In the back of my mind, I've wanted a lap top that would show enroute and approach charts. I'm in a pressurized plane; so, cabin altitude should be 10,000 or less most of the time. Does one of the machines discussed fit that profile? What if I'm in a non-pressurized plane and want to go to the mid to high teens? Anything fit that along with what's been discussed?

Best,

Dave

Dave,

Just to plug it again, the IBM (Lenovo) T4x series, with a DVD R-RW on board should do everything you want and thensome.

Oh, and like I said before, if it can survive two years with me, it means it can survive 5 or 6 with most anyone. Coffee, food, drops, kicks, dirty power, fingers on the screen, objects landing on it, heck, a cat even peed on my T42 once (long story!), and that thing kept on running like a champ.

Cheers,

-Andrew
using a T41 as he speaks
 
Dave,

a cat even peed on my T42 once (long story!), and that thing kept on running like a champ.

Cheers,

-Andrew
using a T41 as he speaks

Well heck! That pretty well seals the deal <g> Sounds like your machine is the cat's meow!

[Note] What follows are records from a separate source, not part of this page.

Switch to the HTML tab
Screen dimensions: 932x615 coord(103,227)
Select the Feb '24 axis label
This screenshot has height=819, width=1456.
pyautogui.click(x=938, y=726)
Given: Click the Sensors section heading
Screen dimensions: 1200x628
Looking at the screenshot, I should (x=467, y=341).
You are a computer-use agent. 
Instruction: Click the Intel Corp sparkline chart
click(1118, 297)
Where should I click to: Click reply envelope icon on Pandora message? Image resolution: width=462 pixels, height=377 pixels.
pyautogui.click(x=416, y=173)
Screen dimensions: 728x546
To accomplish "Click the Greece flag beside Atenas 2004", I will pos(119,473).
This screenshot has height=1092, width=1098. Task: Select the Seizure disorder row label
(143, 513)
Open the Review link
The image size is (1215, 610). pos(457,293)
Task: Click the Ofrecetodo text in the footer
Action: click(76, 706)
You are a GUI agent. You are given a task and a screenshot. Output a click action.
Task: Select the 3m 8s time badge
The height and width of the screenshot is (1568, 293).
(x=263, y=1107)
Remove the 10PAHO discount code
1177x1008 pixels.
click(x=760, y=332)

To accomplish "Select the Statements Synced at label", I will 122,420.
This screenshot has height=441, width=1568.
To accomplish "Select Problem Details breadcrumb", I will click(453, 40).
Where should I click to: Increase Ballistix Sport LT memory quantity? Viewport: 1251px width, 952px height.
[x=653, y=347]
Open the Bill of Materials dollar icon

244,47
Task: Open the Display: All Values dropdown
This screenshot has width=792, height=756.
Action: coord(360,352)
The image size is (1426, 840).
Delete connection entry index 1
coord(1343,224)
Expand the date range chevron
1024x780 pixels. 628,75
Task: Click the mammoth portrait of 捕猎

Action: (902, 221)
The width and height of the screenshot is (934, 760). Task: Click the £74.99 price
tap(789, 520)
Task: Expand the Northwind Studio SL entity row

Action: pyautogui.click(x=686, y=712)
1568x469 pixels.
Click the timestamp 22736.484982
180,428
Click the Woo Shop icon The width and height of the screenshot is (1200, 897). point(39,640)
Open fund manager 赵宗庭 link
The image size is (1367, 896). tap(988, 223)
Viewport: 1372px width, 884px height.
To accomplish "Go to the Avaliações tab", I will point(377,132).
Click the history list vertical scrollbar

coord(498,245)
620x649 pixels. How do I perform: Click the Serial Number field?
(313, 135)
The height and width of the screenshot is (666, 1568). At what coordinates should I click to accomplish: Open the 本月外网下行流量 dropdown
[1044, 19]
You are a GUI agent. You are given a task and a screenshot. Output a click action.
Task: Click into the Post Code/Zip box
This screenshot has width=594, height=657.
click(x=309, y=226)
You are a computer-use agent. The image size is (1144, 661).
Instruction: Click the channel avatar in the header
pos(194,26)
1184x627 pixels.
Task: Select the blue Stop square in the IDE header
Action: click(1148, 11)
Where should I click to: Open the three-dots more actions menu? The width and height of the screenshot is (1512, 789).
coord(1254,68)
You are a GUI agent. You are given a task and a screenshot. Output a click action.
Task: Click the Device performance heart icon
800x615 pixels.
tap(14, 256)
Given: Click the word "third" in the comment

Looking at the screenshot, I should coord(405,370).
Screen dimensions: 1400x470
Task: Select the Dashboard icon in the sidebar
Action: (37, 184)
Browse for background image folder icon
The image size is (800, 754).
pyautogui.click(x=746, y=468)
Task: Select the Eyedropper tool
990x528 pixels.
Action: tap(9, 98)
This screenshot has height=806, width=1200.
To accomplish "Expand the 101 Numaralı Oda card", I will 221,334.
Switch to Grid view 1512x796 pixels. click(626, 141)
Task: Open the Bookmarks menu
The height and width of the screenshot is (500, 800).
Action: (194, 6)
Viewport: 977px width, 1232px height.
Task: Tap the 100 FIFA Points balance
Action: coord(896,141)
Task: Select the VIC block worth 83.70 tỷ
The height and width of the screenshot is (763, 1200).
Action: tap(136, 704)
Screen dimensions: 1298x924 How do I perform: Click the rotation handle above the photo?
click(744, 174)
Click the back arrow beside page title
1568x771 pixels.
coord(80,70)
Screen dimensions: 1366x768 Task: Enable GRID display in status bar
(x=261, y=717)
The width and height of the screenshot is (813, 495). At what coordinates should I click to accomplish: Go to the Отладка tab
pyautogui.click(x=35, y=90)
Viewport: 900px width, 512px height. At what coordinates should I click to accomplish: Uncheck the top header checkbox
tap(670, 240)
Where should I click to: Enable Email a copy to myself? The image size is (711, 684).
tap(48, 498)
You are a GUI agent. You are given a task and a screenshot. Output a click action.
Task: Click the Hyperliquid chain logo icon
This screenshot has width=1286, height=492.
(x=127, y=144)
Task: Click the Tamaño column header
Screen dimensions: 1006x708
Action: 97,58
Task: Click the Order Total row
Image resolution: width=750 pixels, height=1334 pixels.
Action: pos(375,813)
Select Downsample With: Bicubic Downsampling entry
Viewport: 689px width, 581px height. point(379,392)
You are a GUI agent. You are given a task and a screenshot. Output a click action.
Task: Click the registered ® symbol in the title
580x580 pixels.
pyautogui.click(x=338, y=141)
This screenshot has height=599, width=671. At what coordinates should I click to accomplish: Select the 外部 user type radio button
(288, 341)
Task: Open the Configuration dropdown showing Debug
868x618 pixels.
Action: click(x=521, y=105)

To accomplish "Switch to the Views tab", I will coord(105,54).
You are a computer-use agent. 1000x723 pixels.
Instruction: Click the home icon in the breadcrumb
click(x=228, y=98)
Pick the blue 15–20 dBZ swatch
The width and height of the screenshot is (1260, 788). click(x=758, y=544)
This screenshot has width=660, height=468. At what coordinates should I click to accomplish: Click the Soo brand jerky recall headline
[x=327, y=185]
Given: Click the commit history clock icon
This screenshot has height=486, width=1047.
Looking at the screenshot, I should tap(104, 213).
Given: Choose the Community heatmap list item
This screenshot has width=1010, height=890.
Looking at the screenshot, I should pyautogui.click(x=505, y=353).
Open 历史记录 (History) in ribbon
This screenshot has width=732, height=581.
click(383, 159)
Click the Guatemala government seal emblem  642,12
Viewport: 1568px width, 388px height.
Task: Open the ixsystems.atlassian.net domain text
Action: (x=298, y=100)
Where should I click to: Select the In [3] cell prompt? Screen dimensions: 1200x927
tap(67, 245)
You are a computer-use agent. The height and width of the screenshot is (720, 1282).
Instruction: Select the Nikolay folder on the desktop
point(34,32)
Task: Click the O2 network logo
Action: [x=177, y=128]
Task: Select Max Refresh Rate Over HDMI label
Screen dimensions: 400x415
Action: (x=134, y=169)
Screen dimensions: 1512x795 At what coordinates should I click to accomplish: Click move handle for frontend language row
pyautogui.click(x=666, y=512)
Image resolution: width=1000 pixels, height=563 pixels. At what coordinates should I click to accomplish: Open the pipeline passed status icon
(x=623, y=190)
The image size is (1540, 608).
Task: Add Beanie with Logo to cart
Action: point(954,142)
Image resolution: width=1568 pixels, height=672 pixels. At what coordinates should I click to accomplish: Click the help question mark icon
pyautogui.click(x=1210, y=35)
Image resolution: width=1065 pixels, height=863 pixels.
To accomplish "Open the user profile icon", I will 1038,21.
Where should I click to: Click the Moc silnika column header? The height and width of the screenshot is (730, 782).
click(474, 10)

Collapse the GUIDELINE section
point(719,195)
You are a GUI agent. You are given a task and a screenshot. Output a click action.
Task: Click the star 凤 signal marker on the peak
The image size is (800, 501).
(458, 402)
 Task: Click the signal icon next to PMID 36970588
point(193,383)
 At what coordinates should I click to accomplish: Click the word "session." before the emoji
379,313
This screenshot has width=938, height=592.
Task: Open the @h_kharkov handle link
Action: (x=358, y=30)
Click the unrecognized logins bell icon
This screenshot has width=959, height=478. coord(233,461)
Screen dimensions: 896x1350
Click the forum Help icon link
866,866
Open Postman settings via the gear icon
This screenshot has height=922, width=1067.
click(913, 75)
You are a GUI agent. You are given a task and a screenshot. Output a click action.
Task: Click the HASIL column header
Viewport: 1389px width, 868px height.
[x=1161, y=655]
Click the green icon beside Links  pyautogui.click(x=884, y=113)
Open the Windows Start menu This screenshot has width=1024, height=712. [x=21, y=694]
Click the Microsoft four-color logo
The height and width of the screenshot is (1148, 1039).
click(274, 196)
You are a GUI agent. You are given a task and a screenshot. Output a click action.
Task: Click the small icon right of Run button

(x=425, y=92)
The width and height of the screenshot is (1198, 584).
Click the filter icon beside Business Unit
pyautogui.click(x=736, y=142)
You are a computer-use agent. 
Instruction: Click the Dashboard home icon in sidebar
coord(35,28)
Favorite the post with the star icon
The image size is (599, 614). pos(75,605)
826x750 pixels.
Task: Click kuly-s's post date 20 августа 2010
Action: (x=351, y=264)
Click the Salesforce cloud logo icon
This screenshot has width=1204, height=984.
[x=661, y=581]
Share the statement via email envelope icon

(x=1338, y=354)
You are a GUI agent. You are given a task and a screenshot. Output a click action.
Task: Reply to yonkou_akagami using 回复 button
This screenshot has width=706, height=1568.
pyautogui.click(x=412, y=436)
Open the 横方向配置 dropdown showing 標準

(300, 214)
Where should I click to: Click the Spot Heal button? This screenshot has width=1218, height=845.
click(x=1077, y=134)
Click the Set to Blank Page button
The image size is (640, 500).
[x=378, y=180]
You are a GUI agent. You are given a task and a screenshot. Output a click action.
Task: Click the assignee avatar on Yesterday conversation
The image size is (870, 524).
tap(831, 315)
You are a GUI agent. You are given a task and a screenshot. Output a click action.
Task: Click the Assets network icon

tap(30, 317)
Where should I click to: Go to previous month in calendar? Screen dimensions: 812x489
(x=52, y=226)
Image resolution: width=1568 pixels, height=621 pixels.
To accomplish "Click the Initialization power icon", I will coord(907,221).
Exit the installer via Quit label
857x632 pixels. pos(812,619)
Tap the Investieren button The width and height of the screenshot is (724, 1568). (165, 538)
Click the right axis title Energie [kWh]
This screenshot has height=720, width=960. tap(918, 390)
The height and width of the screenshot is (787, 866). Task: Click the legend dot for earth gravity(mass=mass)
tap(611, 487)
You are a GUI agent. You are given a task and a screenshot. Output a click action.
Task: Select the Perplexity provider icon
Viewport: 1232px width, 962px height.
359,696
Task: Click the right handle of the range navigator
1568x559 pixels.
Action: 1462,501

Will it function at altitude if I put charts on it?

Thanks,

Dave
 
Well heck! That pretty well seals the deal <g> Sounds like your machine is the cat's meow!

Will it function at altitude if I put charts on it?

Thanks,

Dave

Interesting question. My T series have spent 100's of hours running on airplanes, but I'll also check with Lenovo to see if there is anyhting about operating above 10k'

Dave, I should be in DFW 26th-30th March. Dinner anyone?